Entries on locating words and elements:
%%
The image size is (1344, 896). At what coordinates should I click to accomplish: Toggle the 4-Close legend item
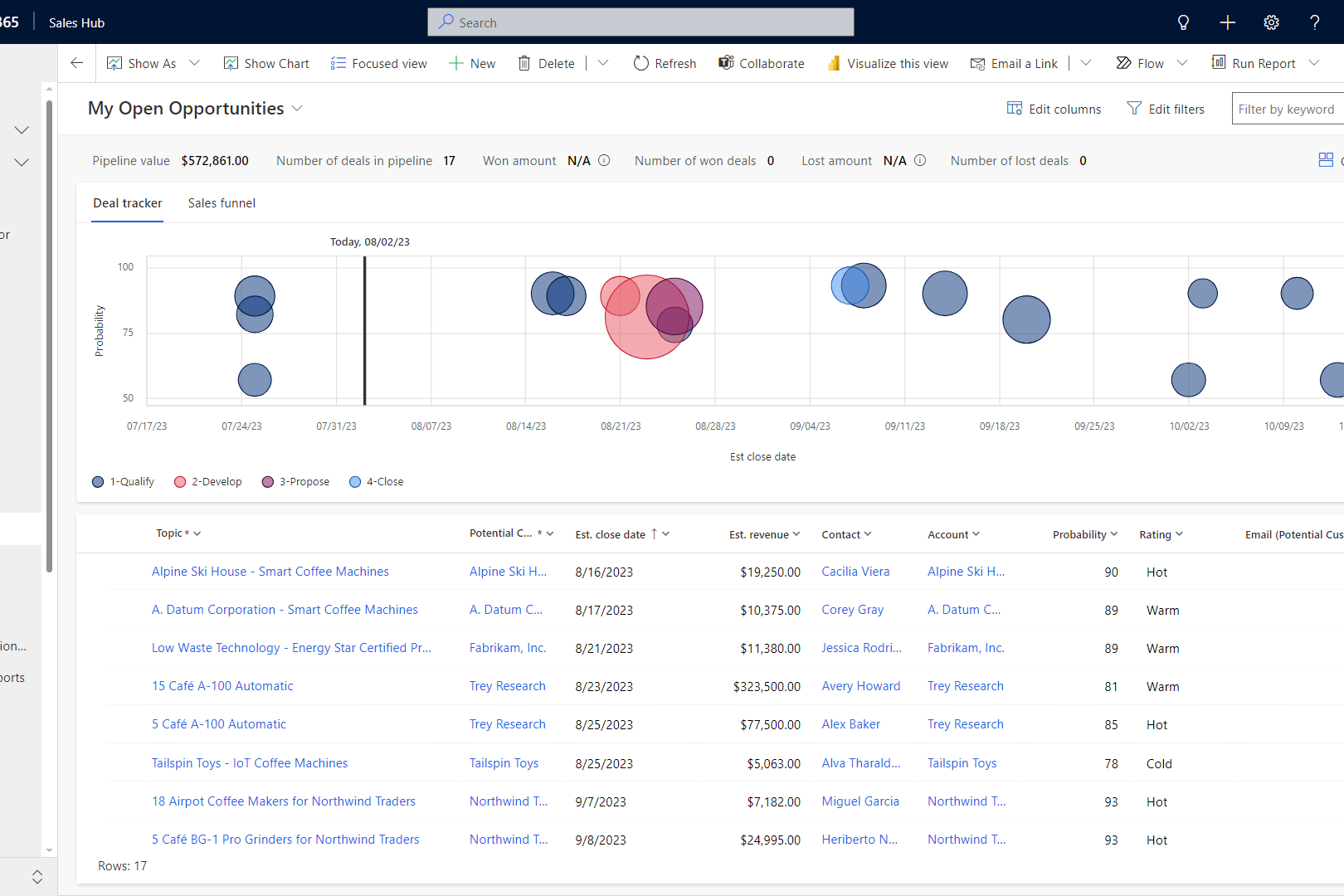tap(376, 481)
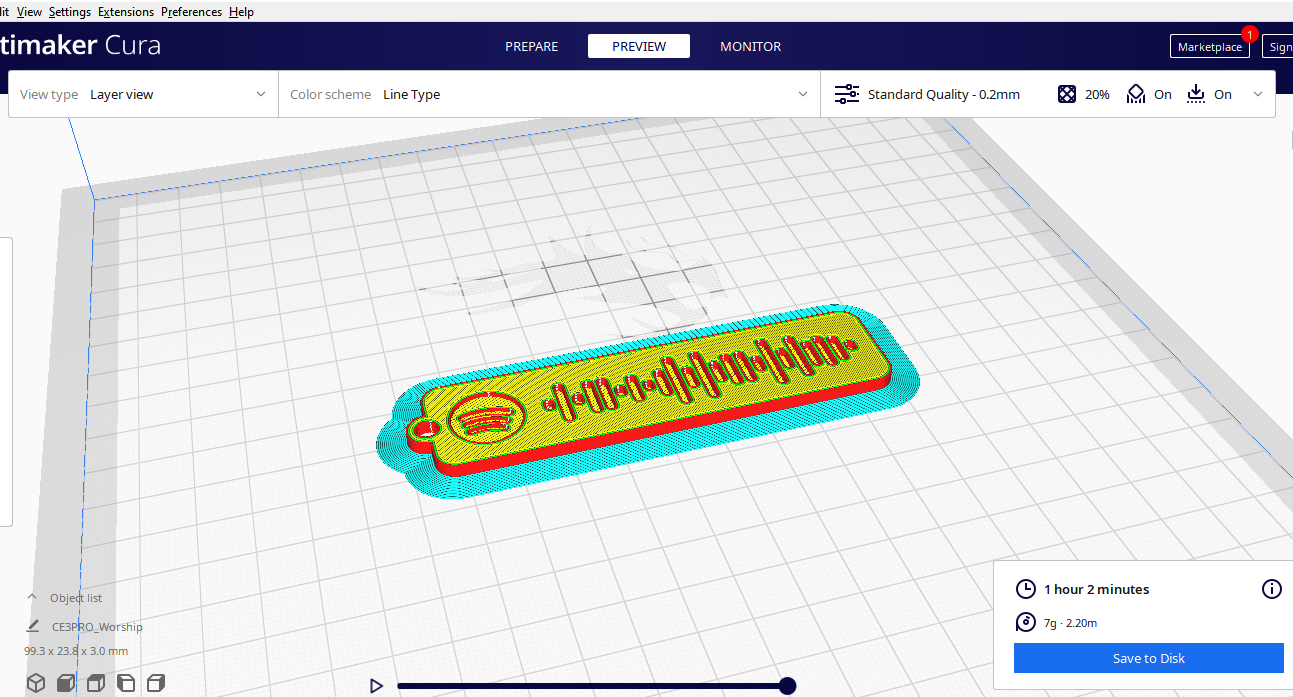Open the Extensions menu
Screen dimensions: 1293x697
(x=126, y=11)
%%
Short exercise: Please reproduce the listing above line for line, leaving out the pictures.

The output:
The image size is (1344, 896). At what coordinates should I click to accomplish: Toggle the 4-Close legend item
tap(376, 481)
Open the Extensions menu
Screen dimensions: 1293x697
(x=126, y=11)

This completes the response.